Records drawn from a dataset
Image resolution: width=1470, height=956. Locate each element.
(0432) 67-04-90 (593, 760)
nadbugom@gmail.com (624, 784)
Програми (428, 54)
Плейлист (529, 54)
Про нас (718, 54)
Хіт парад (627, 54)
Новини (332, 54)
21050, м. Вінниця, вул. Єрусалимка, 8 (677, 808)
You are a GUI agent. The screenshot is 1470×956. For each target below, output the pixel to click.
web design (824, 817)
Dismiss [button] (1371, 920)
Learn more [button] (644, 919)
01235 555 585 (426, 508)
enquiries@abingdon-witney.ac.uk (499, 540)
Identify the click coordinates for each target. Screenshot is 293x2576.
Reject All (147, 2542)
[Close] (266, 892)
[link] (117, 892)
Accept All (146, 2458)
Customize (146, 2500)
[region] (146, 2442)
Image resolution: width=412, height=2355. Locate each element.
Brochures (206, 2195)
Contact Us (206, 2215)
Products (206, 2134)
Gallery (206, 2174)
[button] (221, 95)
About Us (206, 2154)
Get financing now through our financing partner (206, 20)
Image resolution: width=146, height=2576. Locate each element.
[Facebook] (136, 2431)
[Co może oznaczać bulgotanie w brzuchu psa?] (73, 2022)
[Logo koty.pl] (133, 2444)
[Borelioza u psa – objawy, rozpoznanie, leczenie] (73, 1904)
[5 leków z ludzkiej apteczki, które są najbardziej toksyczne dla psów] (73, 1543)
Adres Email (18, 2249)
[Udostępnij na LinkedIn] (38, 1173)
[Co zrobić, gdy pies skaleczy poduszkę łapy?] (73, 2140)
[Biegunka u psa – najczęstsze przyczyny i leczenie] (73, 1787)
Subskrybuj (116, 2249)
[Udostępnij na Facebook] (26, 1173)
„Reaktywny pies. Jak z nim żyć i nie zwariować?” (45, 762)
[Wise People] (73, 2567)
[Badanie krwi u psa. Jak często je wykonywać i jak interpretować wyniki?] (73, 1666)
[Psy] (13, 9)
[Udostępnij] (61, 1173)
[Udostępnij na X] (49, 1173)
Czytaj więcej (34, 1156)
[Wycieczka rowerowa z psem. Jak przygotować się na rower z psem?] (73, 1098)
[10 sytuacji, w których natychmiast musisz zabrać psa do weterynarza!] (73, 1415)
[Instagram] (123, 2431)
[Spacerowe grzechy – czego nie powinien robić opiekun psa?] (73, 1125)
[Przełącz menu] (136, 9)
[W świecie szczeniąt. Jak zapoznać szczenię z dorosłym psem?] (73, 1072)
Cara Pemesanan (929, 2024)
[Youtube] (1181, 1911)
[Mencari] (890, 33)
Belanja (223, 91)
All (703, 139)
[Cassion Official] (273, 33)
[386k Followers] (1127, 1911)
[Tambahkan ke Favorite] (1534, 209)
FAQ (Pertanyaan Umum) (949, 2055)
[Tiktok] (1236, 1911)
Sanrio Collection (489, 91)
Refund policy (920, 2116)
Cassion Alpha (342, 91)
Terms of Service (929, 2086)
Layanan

Prompt: Every record, start to finish: reproduce it word for word.

Worked solution:
Image resolution: width=1470, height=956. Locate each element.
(0432) 67-04-90 (593, 760)
nadbugom@gmail.com (624, 784)
Програми (428, 54)
Плейлист (529, 54)
Про нас (718, 54)
Хіт парад (627, 54)
Новини (332, 54)
21050, м. Вінниця, вул. Єрусалимка, 8 (677, 808)
You are a GUI agent. The screenshot is 1470×956. For each target below, output the pixel to click.
web design (824, 817)
Dismiss [button] (1371, 920)
Learn more [button] (644, 919)
01235 555 585 (426, 508)
enquiries@abingdon-witney.ac.uk (499, 540)
Identify the click coordinates for each target. Screenshot is 293x2576.
Reject All (147, 2542)
[Close] (266, 892)
[link] (117, 892)
Accept All (146, 2458)
Customize (146, 2500)
[region] (146, 2442)
Image resolution: width=412, height=2355. Locate each element.
Brochures (206, 2195)
Contact Us (206, 2215)
Products (206, 2134)
Gallery (206, 2174)
[button] (221, 95)
About Us (206, 2154)
Get financing now through our financing partner (206, 20)
Image resolution: width=146, height=2576. Locate each element.
[Facebook] (136, 2431)
[Co może oznaczać bulgotanie w brzuchu psa?] (73, 2022)
[Logo koty.pl] (133, 2444)
[Borelioza u psa – objawy, rozpoznanie, leczenie] (73, 1904)
[5 leków z ludzkiej apteczki, które są najbardziej toksyczne dla psów] (73, 1543)
Adres Email (18, 2249)
[Udostępnij na LinkedIn] (38, 1173)
[Co zrobić, gdy pies skaleczy poduszkę łapy?] (73, 2140)
[Biegunka u psa – najczęstsze przyczyny i leczenie] (73, 1787)
Subskrybuj (116, 2249)
[Udostępnij na Facebook] (26, 1173)
„Reaktywny pies. Jak z nim żyć i nie zwariować?” (45, 762)
[Wise People] (73, 2567)
[Badanie krwi u psa. Jak często je wykonywać i jak interpretować wyniki?] (73, 1666)
[Psy] (13, 9)
[Udostępnij] (61, 1173)
[Udostępnij na X] (49, 1173)
Czytaj więcej (34, 1156)
[Wycieczka rowerowa z psem. Jak przygotować się na rower z psem?] (73, 1098)
[10 sytuacji, w których natychmiast musisz zabrać psa do weterynarza!] (73, 1415)
[Instagram] (123, 2431)
[Spacerowe grzechy – czego nie powinien robić opiekun psa?] (73, 1125)
[Przełącz menu] (136, 9)
[W świecie szczeniąt. Jak zapoznać szczenię z dorosłym psem?] (73, 1072)
Cara Pemesanan (929, 2024)
[Youtube] (1181, 1911)
[Mencari] (890, 33)
Belanja (223, 91)
All (703, 139)
[Cassion Official] (273, 33)
[386k Followers] (1127, 1911)
[Tambahkan ke Favorite] (1534, 209)
FAQ (Pertanyaan Umum) (949, 2055)
[Tiktok] (1236, 1911)
Sanrio Collection (489, 91)
Refund policy (920, 2116)
Cassion Alpha (342, 91)
Terms of Service (929, 2086)
Layanan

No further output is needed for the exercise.